REQUIREMENTS:
Could you copy out the lines beginning at the one containing "You are a computer-use" and ending after the one containing "pyautogui.click(x=102, y=66)", both included, without the pictures?

GIVEN RECORDS:
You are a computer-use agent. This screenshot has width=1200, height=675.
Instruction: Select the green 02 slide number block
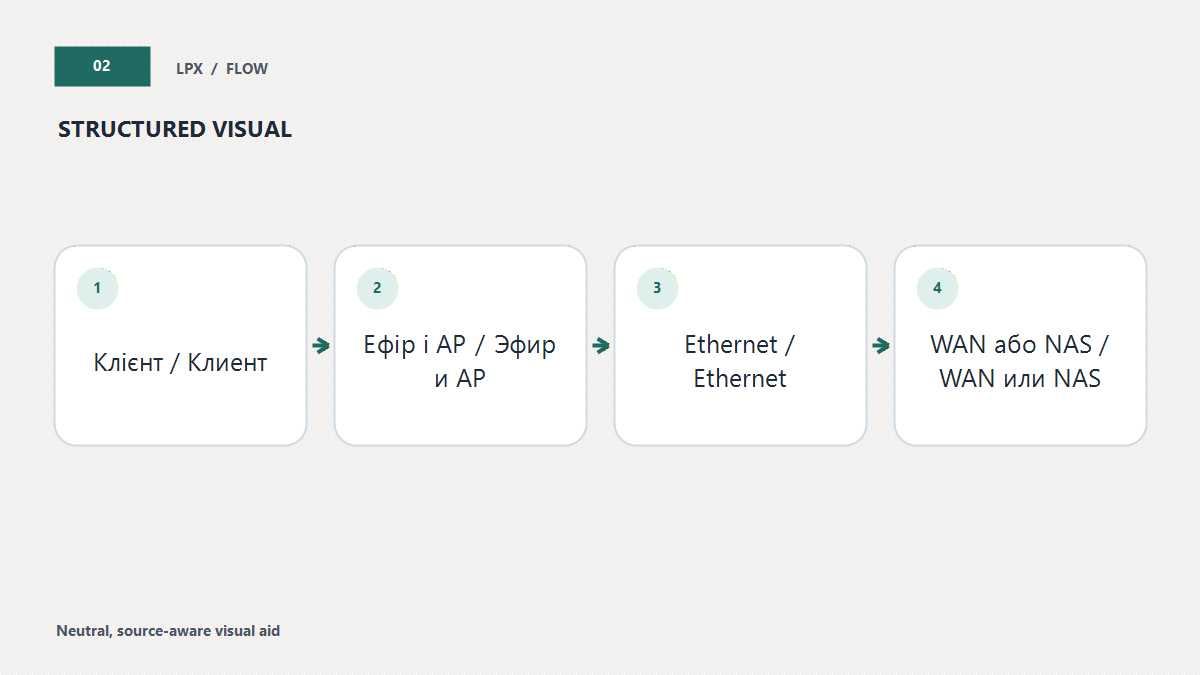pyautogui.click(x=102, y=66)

--

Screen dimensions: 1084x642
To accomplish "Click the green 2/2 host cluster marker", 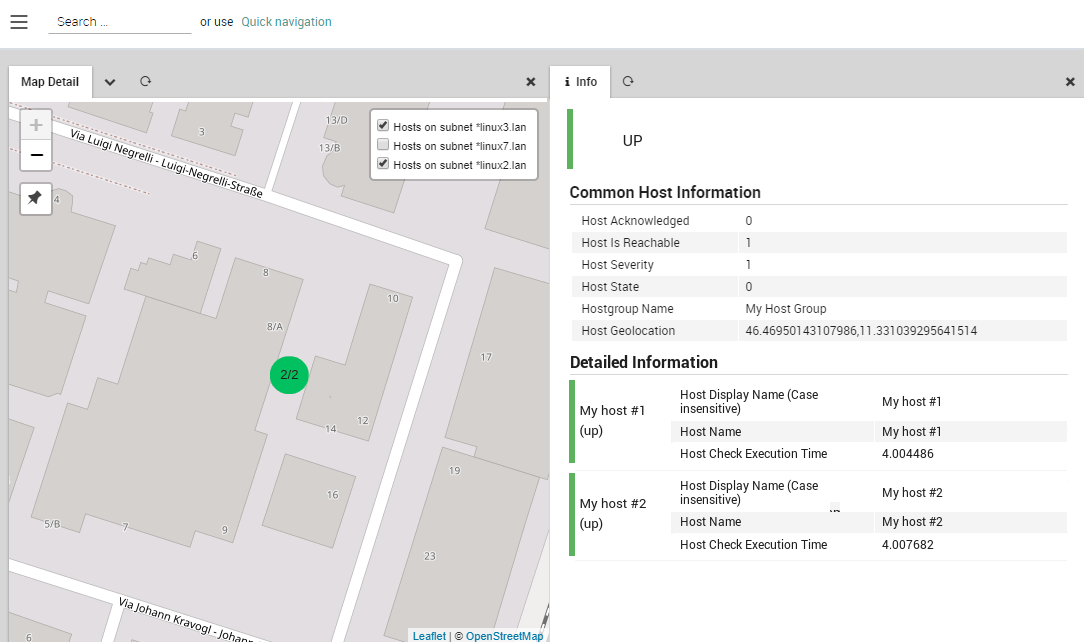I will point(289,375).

RIGHT ANSWER:
You are a computer-use agent. This screenshot has width=1200, height=675.
Instruction: Select the green 02 slide number block
pyautogui.click(x=102, y=66)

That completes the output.